Hemenway defines horticulture as food production using small garden and food forests that incorporate and support existing ecosystems. Agriculture, in contrast, destroys ecosystems to create vast clear cuts dedicated to single crops. The archeological record reveals that agriculture first developed in the fertile crescent of Mesopotamia (modern day Iraq) around 10,000 BC. At the time it was lush forest and bush. However after 3,000 of artificial irrigation, the soil became too salty to support life. The land, which became a desert, still hasn’t recovered. The same thing happened in ancient Egypt and Greece.

Archeological evidence reveals that all agricultural civilizations follow a typical pattern of soil depletion after an average of 1,000 years. Then they either die out or moving to new land via conquest. According to Hemenway, the Oil Age was a great boon to our current agricultural civilization. Farm machinery and petroleum-based fertilizers and pesticides provided an immense burst in world food production. Unfortunately this only hastened soil degradation. At the same time a steep price increase (related to oil a natural gas scarcity) and made them unavailable for a growing number of farmers, especially in the developing world.

Hemenway also asserts that the prehistoric importance of horticulture has been greatly underestimated owing to three myths widely promulgated over the last two hundred years.

Myth one: food surpluses produced by agriculture are essential to produce the leisure time and specialization required for culture to flourish.

New archaeological evidence reveals human beings engaged in cultural activities such as basket weaving, art, and music for hundreds of years prior to the development of agriculture.

Myth two: horticulture was merely a brief transition between hunter gather and agricultural societies.

Fossil and other evidence suggests that Native Americans planted and maintained most of the East Coast, Mississippi, and Amazon as food forests for more than four thousand years before Europeans destroyed their horticultural societies.

Myth three (thanks to English philosopher Thomas Hobbes): horticultural cultures are made up of savages who live short, nasty, brutish lives.

Anthropological and archeological evidence suggests exactly the opposite. Hunter-gatherer and horticultural societies devote far less time to securing and producing food than farmers. The former spend an average of three hours a day harvesting a day’s worth of food for their families; whereas pre-industrial farmers spent an average of two to three days to producing one day of food. This excluded crops they sold to pay rent.

Skeletal remains suggest people in horticultural cultural societies were healthier, taller, and lived long than people in pre-industrial agricultural societies. Moreover the advent of agriculture introduced a host of degenerative diseases, including arthritis and deadly viral epidemics (influenza, small pox, measles, polio, etc) that people caught from domesticated animals.

Worst of all, the introduction of agriculture led to the advent of class society, military conquest, and famine.

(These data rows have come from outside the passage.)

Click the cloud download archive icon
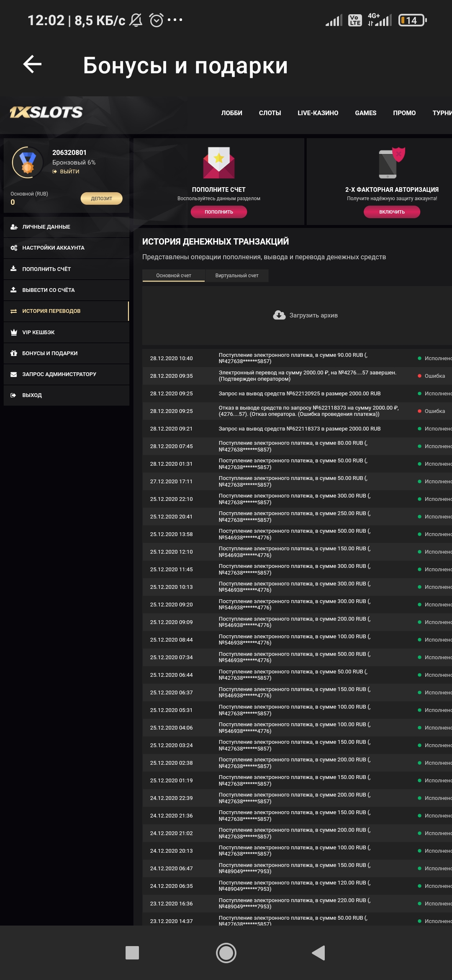The height and width of the screenshot is (980, 452). coord(279,315)
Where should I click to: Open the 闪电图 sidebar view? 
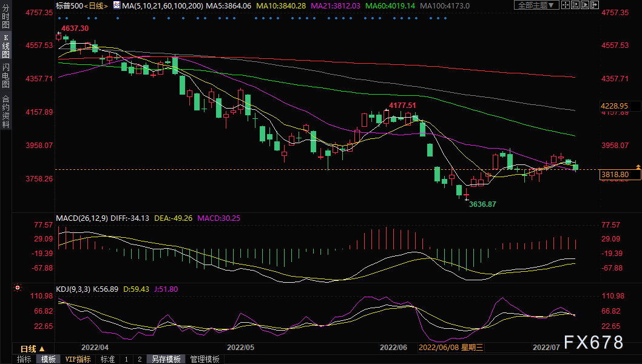pyautogui.click(x=5, y=76)
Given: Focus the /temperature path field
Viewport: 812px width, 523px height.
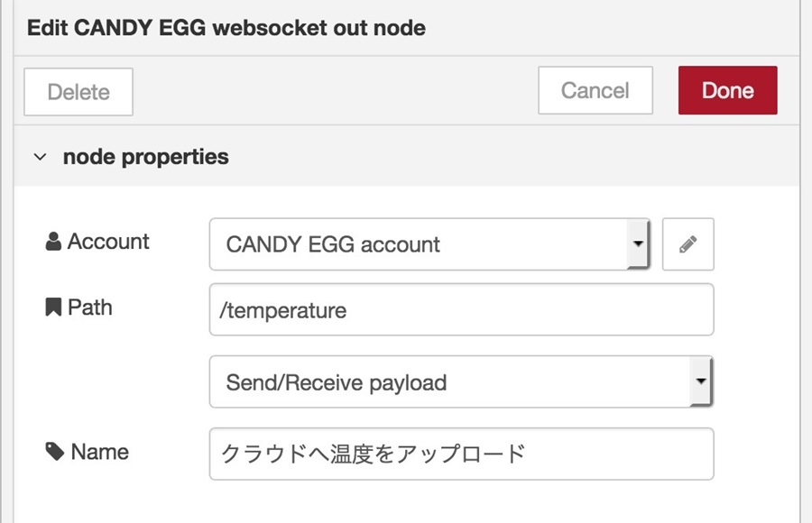Looking at the screenshot, I should coord(461,309).
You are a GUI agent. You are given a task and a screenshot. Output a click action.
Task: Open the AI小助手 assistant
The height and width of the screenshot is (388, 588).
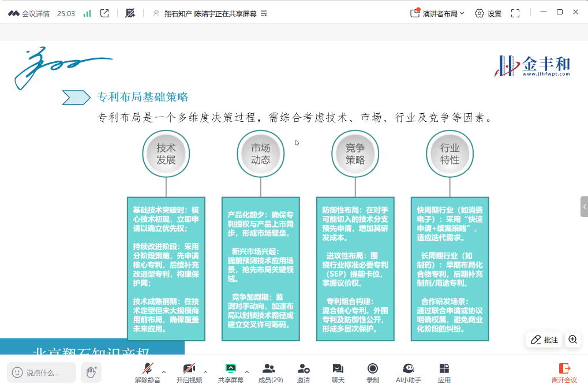tap(408, 372)
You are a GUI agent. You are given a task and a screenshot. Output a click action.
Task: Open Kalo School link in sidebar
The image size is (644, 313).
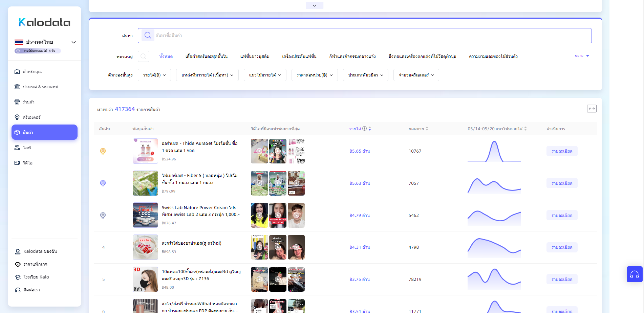point(36,277)
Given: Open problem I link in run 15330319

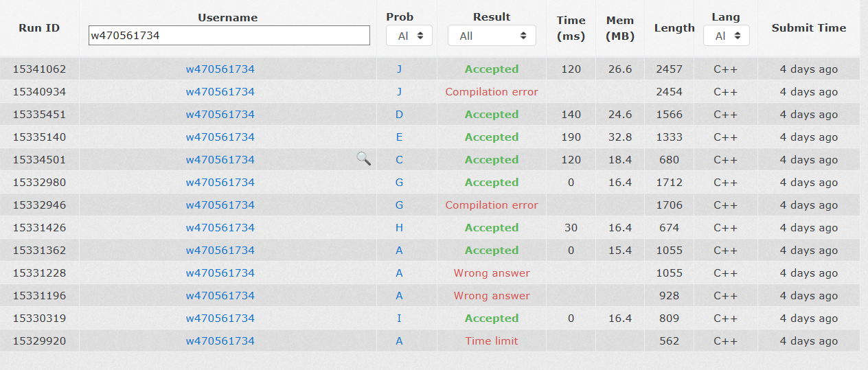Looking at the screenshot, I should click(x=399, y=319).
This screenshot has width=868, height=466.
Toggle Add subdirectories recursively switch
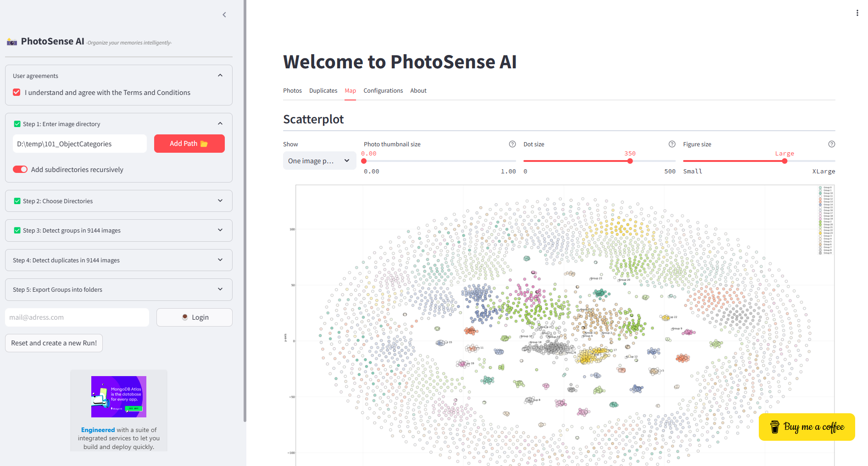tap(20, 169)
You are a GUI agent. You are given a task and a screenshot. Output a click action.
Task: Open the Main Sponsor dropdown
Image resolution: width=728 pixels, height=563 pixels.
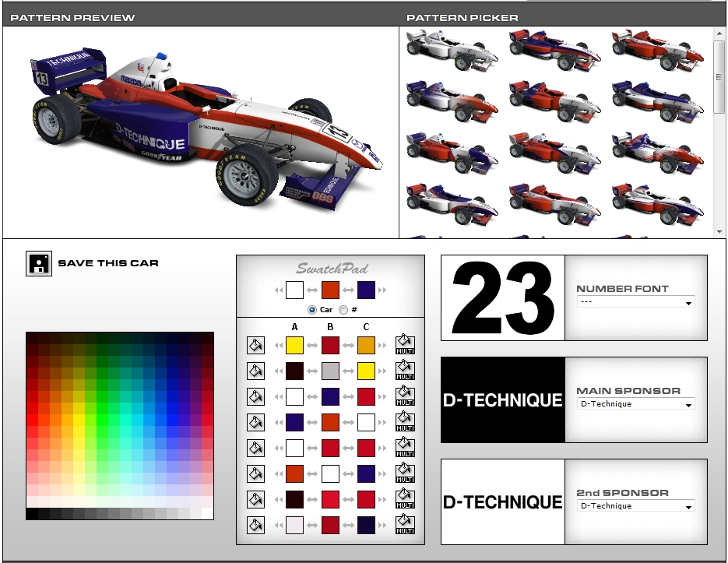(635, 404)
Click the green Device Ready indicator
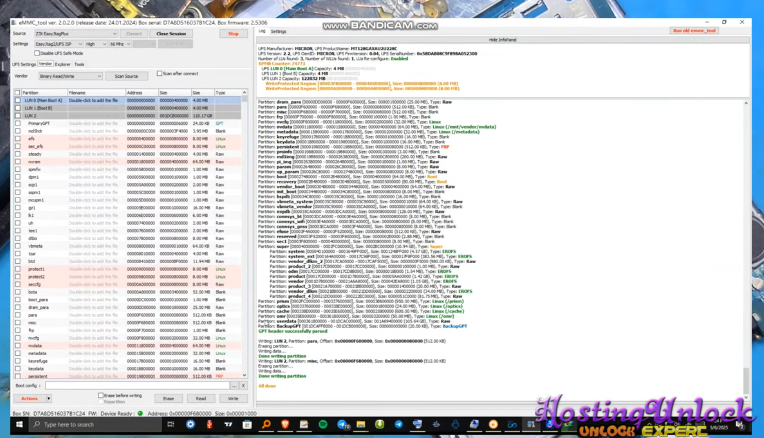 140,413
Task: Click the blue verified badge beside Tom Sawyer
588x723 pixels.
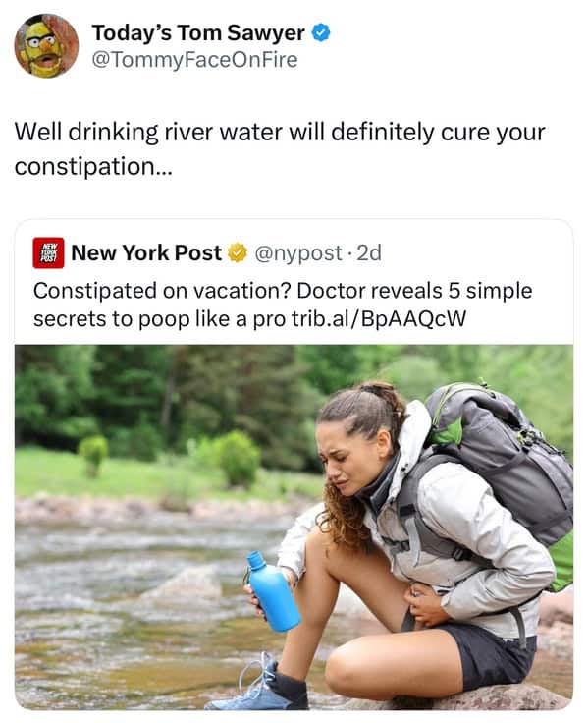Action: tap(321, 32)

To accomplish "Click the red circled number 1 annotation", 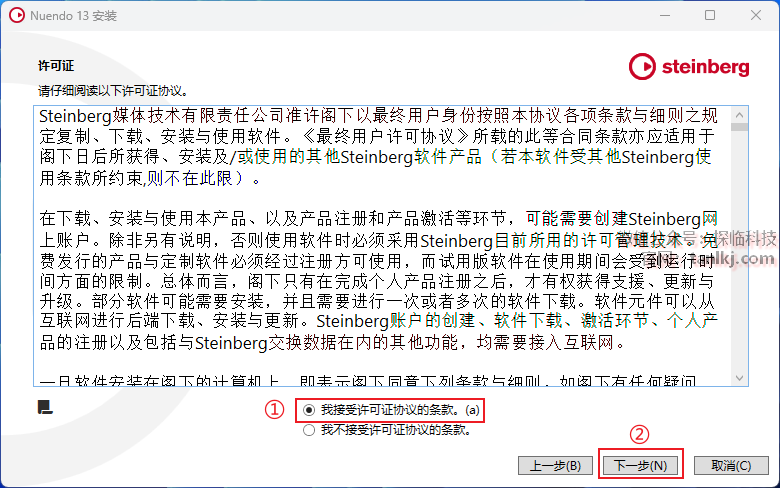I will [275, 410].
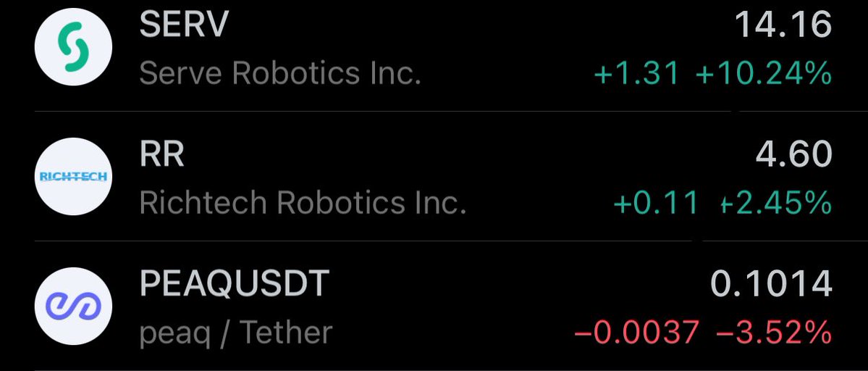
Task: Tap the Richtech logo icon
Action: (x=73, y=177)
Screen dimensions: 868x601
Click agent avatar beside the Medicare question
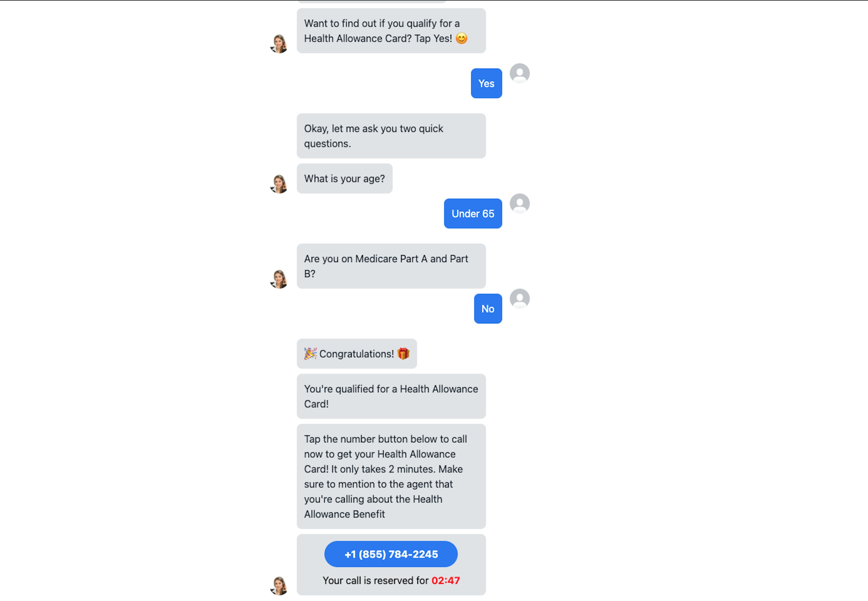coord(279,279)
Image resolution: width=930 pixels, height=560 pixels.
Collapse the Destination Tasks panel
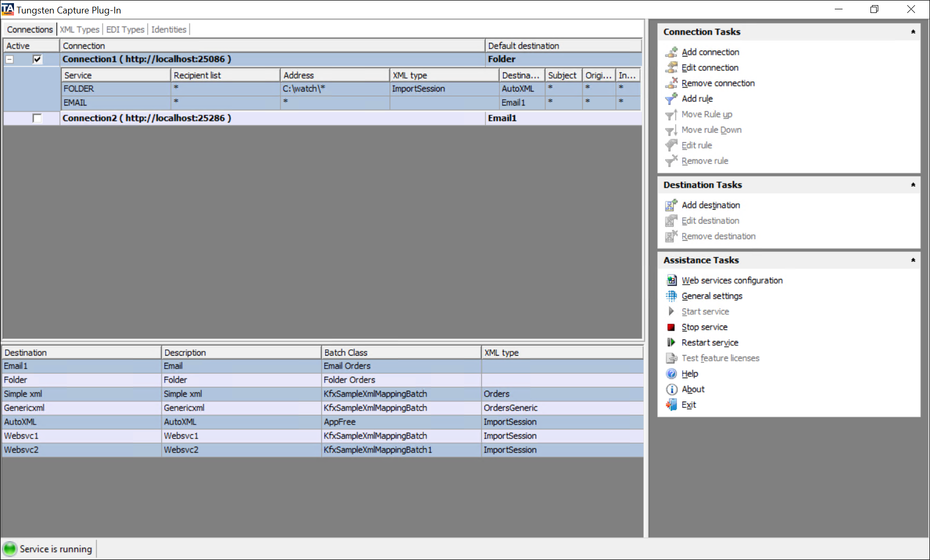913,185
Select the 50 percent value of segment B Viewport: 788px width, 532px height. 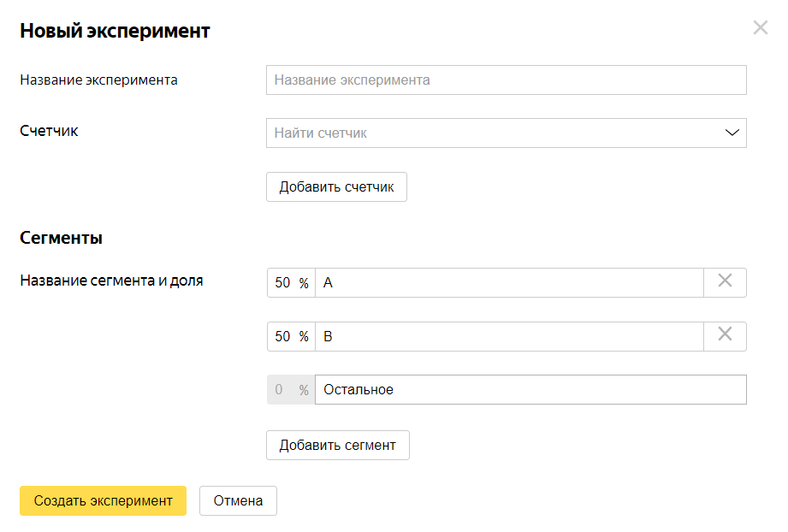tap(283, 336)

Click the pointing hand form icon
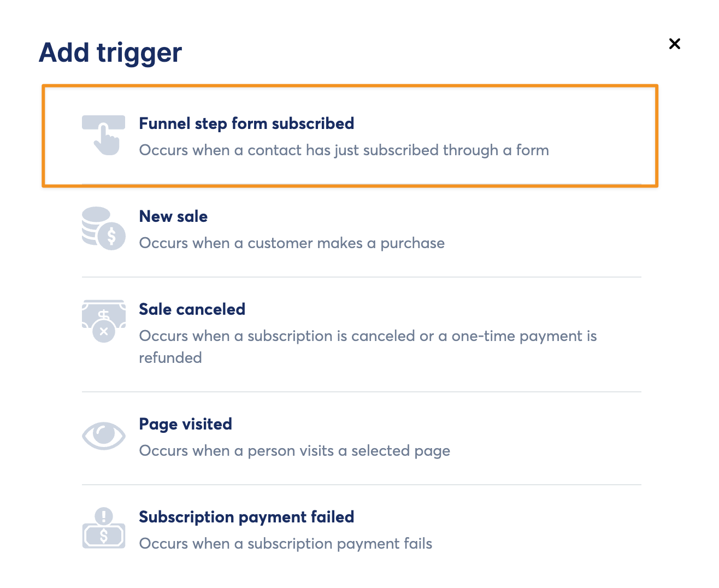[104, 135]
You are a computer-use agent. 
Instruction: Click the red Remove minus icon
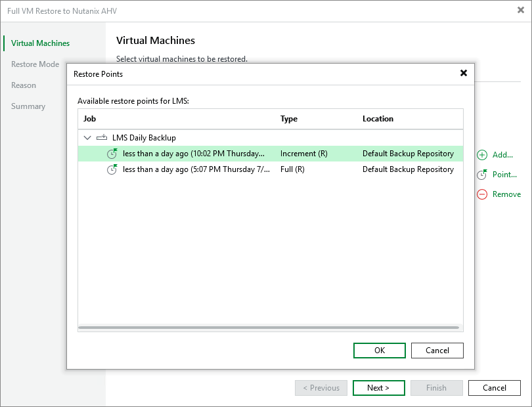[481, 194]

As Hemenway points out, war and famine are virtually unknown in hunter gatherer societies that migrate to follow their food source. Likewise it’s virtually impossible for a marauding army to steal the perennials out of a food forest.

Permaculture to the Rescue

Hemenway views our current food production system as a major culprit in the current ecological and resource crisis the planet faces (e.g. climate change, ocean acidification, mass species extinction, and fossil fuel, fresh water and topsoil depletion). He estimates that without drastic change, our species will survive another fifty years at most. If, however, human species could navigate a successful return to a horticultural society, they could potential persist for millennia.

He sees the widespread adoption of permaculture as a first step in a return to horticulture. Permaculture is an 80 year old branch of ecological design that produces sustainable buildings and self-maintained food production systems by modeling them on natural ecosystems. The movement already has several million adherents worldwide, through the Transition Town and comparable relocalization movements.